INPUT DATA:

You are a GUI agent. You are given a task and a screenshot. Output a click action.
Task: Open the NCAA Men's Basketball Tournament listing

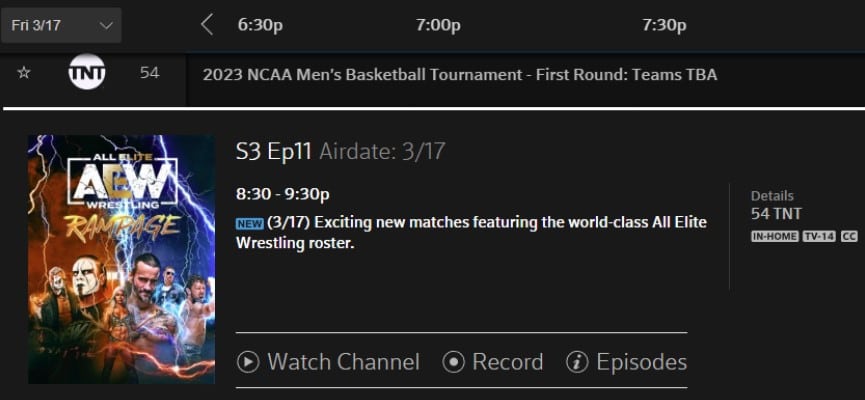click(x=460, y=74)
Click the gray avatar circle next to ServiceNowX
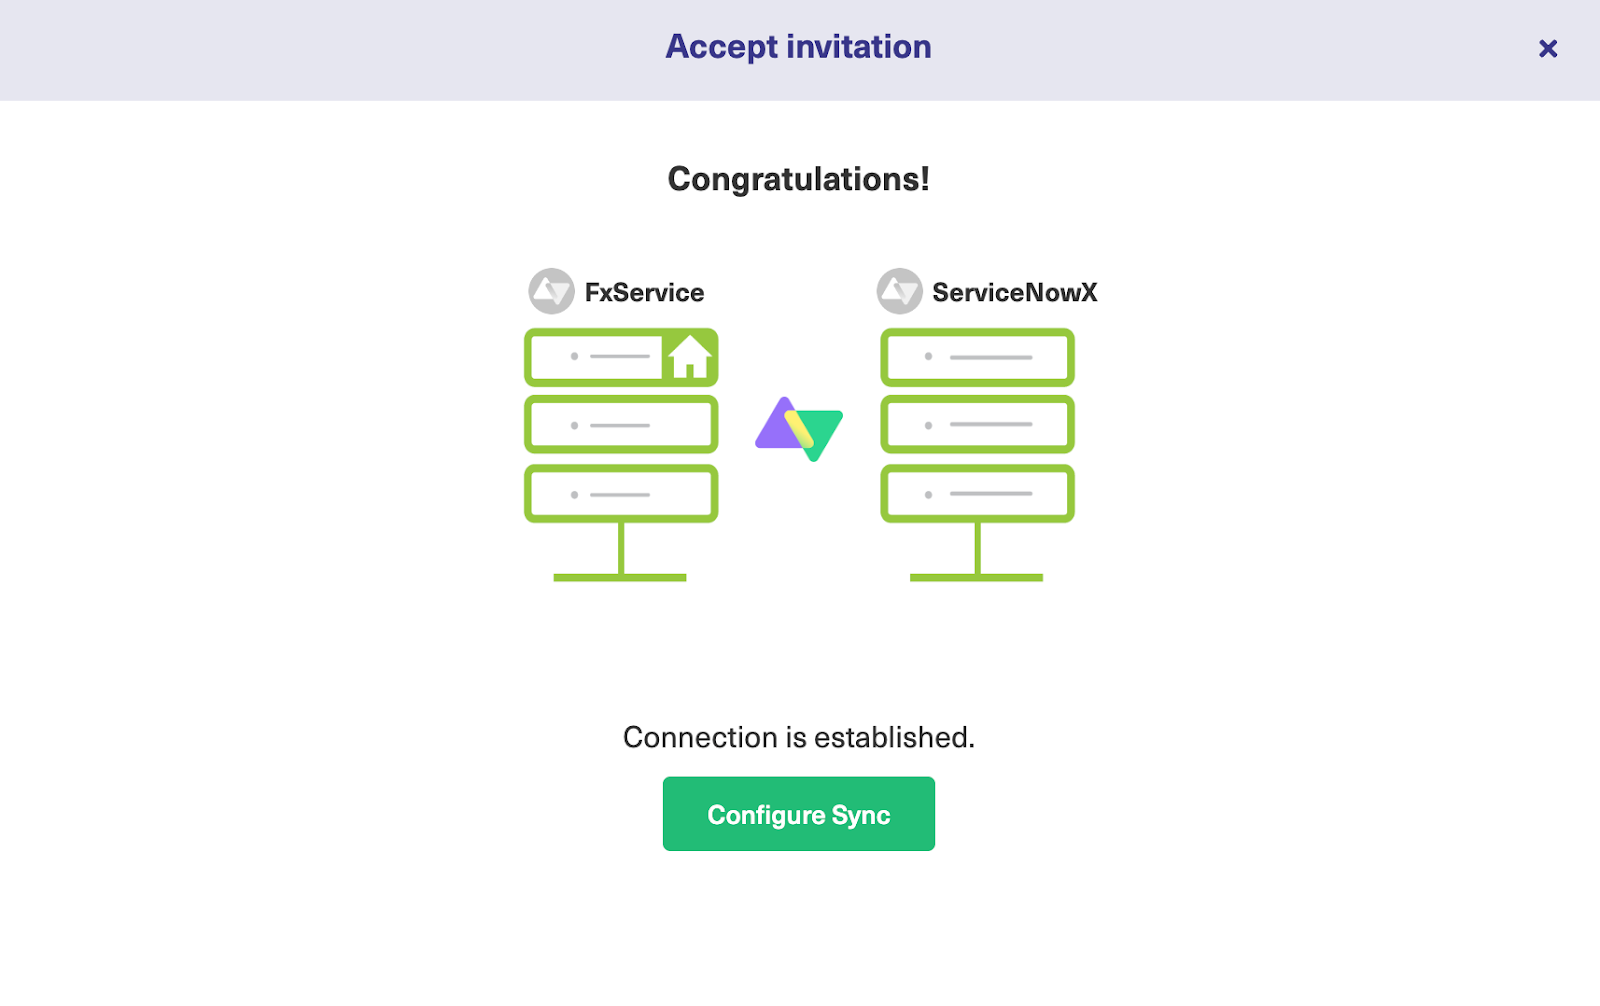The height and width of the screenshot is (1006, 1600). [899, 291]
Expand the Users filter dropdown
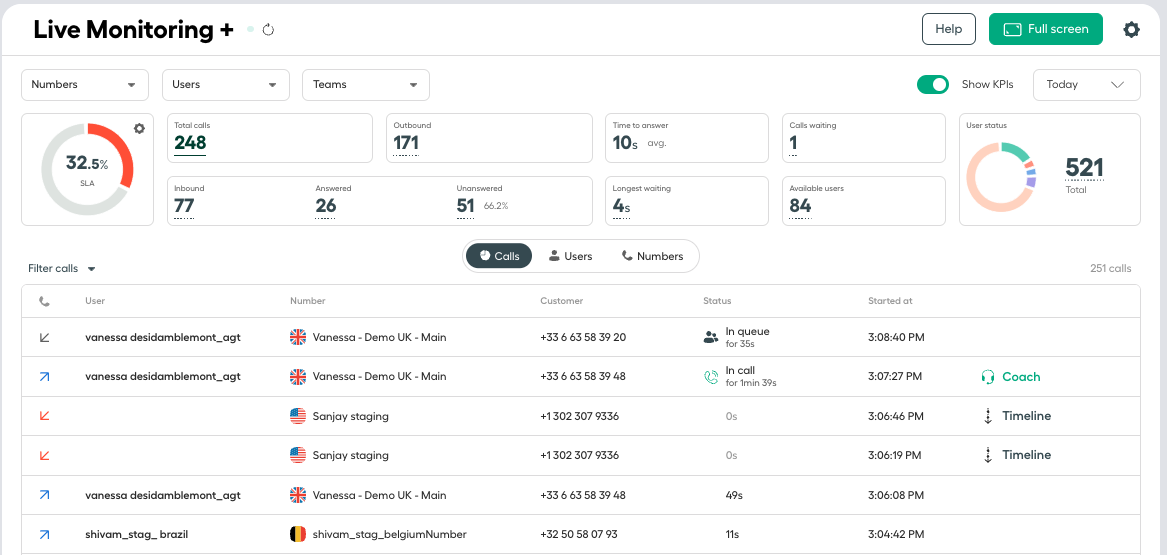Image resolution: width=1167 pixels, height=555 pixels. (x=226, y=85)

WORK REQUIRED: Can you reproduce all of the material above line for line, with every word unchanged, but without the pictures?

EXERCISE RESULT:
You are a GUI agent. You are given a task and a screenshot. Output a click action.
Task: Open the NCAA Men's Basketball Tournament listing

click(x=460, y=74)
Click the gray avatar circle next to ServiceNowX
The height and width of the screenshot is (1006, 1600). [899, 291]
Expand the Users filter dropdown
Image resolution: width=1167 pixels, height=555 pixels. (x=226, y=85)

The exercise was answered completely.